Consider Marx’s Ethnological Notebooks, first transcribed into English in the early 1970s by Lawrence Krader. It was a new enlightenment to scholars and students. The 250-page notes, compiled by Marx on Lewis Henry Morgan and other anthropologists in his twilight years, “showed us as never before a Marx concerned as much with gender relations and with non-Western societies such as India, pre-Colombian Mexico, and the Australian aborigines, as well as ancient Ireland, as he was with the emancipation of the industrial proletariat”, aptly stated by Kevin Anderson, a well-known Marx scholar.

Marx in a letter to Engels of January 28, 1863 referred to his notebooks (not known before the present MEGA), “I have re-read my notebooks (extracts) on technology and am attending a practical (only experimental) course for workers on the same by Professor Willis (in Jermyn Street, the Institute for Geology, where Huxley also gave his lectures). While re-reading the technological-historical excerpts, I came to the conclusion that, apart from the invention of gunpowder, the compass and printing – these necessary pre-requisites for bourgeois development – from the 16th to the mid-18th centuries, i.e. the period of the development of manufacture from craftsmanship until really large-scale industry, the two material foundations on which were based the preparations for mechanised industry within manufacturing were the clock and the mill”. This is another evidence of Marx’s interests in science and technology. John Bellamy Foster, editor of Monthly Review, in “The Ecological Rift: Capitalism’s War on the Earth”, co-authored by Richard York and Brett Clark, acknowledges Baksi’s paper, “Karl Marx’s Study of Science and Technology” (1996).

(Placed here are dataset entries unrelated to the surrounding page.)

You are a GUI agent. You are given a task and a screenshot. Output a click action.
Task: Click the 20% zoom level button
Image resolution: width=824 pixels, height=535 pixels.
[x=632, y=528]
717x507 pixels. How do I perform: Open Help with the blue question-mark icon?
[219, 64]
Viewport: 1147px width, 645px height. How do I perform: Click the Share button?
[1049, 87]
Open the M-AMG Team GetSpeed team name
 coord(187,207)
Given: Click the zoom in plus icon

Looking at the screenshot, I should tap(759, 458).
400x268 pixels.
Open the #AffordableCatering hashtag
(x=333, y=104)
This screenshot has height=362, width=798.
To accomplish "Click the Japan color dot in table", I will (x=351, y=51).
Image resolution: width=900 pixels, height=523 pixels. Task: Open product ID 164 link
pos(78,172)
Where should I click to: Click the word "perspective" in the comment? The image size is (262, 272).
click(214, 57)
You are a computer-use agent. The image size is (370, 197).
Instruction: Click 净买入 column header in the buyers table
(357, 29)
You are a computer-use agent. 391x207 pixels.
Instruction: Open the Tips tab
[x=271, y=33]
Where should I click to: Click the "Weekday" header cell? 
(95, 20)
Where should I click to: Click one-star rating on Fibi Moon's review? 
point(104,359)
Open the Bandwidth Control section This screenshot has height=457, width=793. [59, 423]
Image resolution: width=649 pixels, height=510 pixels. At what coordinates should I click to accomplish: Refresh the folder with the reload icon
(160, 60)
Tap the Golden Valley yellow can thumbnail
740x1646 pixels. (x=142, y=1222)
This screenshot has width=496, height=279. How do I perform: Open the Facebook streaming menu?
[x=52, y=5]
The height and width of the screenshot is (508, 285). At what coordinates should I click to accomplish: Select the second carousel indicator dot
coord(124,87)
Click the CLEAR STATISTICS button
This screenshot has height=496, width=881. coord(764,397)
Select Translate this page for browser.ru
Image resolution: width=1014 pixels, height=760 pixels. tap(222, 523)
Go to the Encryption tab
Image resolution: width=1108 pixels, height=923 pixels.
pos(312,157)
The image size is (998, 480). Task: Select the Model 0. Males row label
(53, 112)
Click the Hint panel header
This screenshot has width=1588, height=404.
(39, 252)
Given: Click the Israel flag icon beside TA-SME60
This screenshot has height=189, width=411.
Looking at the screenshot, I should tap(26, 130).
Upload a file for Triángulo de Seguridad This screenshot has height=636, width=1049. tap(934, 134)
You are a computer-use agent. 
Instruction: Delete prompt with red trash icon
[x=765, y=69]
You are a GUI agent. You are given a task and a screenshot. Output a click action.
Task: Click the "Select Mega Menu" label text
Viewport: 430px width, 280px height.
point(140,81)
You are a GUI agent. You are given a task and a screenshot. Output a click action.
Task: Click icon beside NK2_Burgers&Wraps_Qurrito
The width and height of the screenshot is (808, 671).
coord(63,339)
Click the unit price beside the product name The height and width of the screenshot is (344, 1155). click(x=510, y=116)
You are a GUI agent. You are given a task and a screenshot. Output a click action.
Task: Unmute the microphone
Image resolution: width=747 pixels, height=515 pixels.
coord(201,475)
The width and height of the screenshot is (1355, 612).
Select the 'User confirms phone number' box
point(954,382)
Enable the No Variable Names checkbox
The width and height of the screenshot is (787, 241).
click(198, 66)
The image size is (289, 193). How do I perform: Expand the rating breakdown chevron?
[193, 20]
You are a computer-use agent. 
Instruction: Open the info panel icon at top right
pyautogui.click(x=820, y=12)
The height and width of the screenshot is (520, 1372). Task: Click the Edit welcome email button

All this happened due to the on-going international project Marx-Engels-Gesamtausgabe or complete works of Karl Marx and Friedrich Engels (MEGA) which collates original texts, notes, manuscripts and correspondences among Marx, Engels and their contemporaries. Insulation from partyocracy too was a major advantage. MEGA was first conceived as a project at the Marx–Engels Institute [later, rechristened as the Institute of Marxism-Leninism (IML) in the early 1920s mainly under the initiative of Lenin who assigned the project to David Borisovich Ryazanov (real name David Borisovich Gol’dendakh), arguably the greatest Marx scholar of the 20th Century.

Sadly enough, Joseph Stalin and his cronies went after his blood and Ryazanov was among the first victims during the high-voltage era of Stalinism and the cruelties thereof. The on-going venture, a historical-critical project, at the International Marx Engels Foundation (IMES) in Amsterdam as the biggest archive of ori­ginal manuscripts is at the International Institute of Social History (IISH) – an institute under the Royal Netherlands Academy of Arts and Sciences (KNAW). IISH apart, the Karl Marx-House of the Friedrich Ebert Foundation in Trier, Berlin-Brandenburg Academy of Sciences and Humanities (BBAW), the Social Research Institute of the Friedrich Ebert Foundation in Bonn and the Russian State Archive for Socio-Political History (RGASPI), together with the previous publishing institutions. Baksi informs that a part of Mathematical manuscripts was brought out for the first time in 1933, after removal of Ryazanov from the IML in 1931. Needless to say, the entire text was prepared and made ready for printing by the great Marx scholar whom the Comintern journal, Inprecor, termed as the ‘greatest Marxologist of his time.

Marx’s magnum opus Capital’s demand is now bullish. The posterity will tell whether Marx who is unquestionably the economist of the 21st century will rekindle new aspirations for building a just and libertarian society a republic of labour, cooperative society, union of free individuals, the society of free and associated producers – all synonyms for communist or socialist society, as envisioned by Marx.